Pixel coordinate grounding data
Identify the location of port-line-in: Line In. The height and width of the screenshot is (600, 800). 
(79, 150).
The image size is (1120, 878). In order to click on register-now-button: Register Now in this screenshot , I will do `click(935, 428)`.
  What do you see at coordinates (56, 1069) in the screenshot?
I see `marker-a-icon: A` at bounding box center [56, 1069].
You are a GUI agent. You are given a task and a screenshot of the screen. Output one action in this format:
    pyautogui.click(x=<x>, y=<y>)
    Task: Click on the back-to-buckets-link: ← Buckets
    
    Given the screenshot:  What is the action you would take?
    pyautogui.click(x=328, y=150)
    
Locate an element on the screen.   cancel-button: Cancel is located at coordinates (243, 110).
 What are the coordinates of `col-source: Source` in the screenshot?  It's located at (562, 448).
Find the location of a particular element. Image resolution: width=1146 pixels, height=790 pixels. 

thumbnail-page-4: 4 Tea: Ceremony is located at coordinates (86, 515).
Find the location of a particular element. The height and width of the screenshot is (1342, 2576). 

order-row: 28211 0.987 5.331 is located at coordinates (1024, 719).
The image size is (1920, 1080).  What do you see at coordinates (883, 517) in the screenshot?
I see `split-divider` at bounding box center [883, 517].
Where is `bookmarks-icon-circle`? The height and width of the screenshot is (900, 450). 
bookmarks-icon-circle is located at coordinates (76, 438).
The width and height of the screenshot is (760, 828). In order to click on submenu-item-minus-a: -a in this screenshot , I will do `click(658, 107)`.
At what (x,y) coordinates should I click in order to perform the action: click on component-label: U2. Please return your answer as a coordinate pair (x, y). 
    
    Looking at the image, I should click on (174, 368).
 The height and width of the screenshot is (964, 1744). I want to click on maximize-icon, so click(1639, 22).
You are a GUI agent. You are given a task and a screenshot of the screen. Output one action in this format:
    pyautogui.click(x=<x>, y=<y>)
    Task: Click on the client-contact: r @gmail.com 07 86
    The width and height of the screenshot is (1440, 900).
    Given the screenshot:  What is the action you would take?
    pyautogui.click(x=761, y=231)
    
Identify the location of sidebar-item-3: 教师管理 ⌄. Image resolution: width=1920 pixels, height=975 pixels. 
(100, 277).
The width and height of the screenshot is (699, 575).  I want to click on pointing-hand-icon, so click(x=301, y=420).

Required work
Please copy all of the items above word for word, changing nothing.

Output of the task
Identify the location of port-line-in: Line In. The height and width of the screenshot is (600, 800). 
(79, 150).
The image size is (1120, 878). In order to click on register-now-button: Register Now in this screenshot , I will do `click(935, 428)`.
  What do you see at coordinates (56, 1069) in the screenshot?
I see `marker-a-icon: A` at bounding box center [56, 1069].
You are a GUI agent. You are given a task and a screenshot of the screen. Output one action in this format:
    pyautogui.click(x=<x>, y=<y>)
    Task: Click on the back-to-buckets-link: ← Buckets
    
    Given the screenshot:  What is the action you would take?
    pyautogui.click(x=328, y=150)
    
Locate an element on the screen.   cancel-button: Cancel is located at coordinates (243, 110).
 What are the coordinates of `col-source: Source` in the screenshot?  It's located at (562, 448).
Find the location of a particular element. Image resolution: width=1146 pixels, height=790 pixels. 

thumbnail-page-4: 4 Tea: Ceremony is located at coordinates (86, 515).
Find the location of a particular element. The height and width of the screenshot is (1342, 2576). 

order-row: 28211 0.987 5.331 is located at coordinates (1024, 719).
The image size is (1920, 1080).  What do you see at coordinates (883, 517) in the screenshot?
I see `split-divider` at bounding box center [883, 517].
Where is `bookmarks-icon-circle`? The height and width of the screenshot is (900, 450). 
bookmarks-icon-circle is located at coordinates (76, 438).
The width and height of the screenshot is (760, 828). In order to click on submenu-item-minus-a: -a in this screenshot , I will do `click(658, 107)`.
At what (x,y) coordinates should I click in order to perform the action: click on component-label: U2. Please return your answer as a coordinate pair (x, y). 
    
    Looking at the image, I should click on (174, 368).
 The height and width of the screenshot is (964, 1744). I want to click on maximize-icon, so click(1639, 22).
You are a GUI agent. You are given a task and a screenshot of the screen. Output one action in this format:
    pyautogui.click(x=<x>, y=<y>)
    Task: Click on the client-contact: r @gmail.com 07 86
    The width and height of the screenshot is (1440, 900).
    Given the screenshot:  What is the action you would take?
    pyautogui.click(x=761, y=231)
    
Identify the location of sidebar-item-3: 教师管理 ⌄. Image resolution: width=1920 pixels, height=975 pixels. 
(100, 277).
The width and height of the screenshot is (699, 575).  I want to click on pointing-hand-icon, so click(x=301, y=420).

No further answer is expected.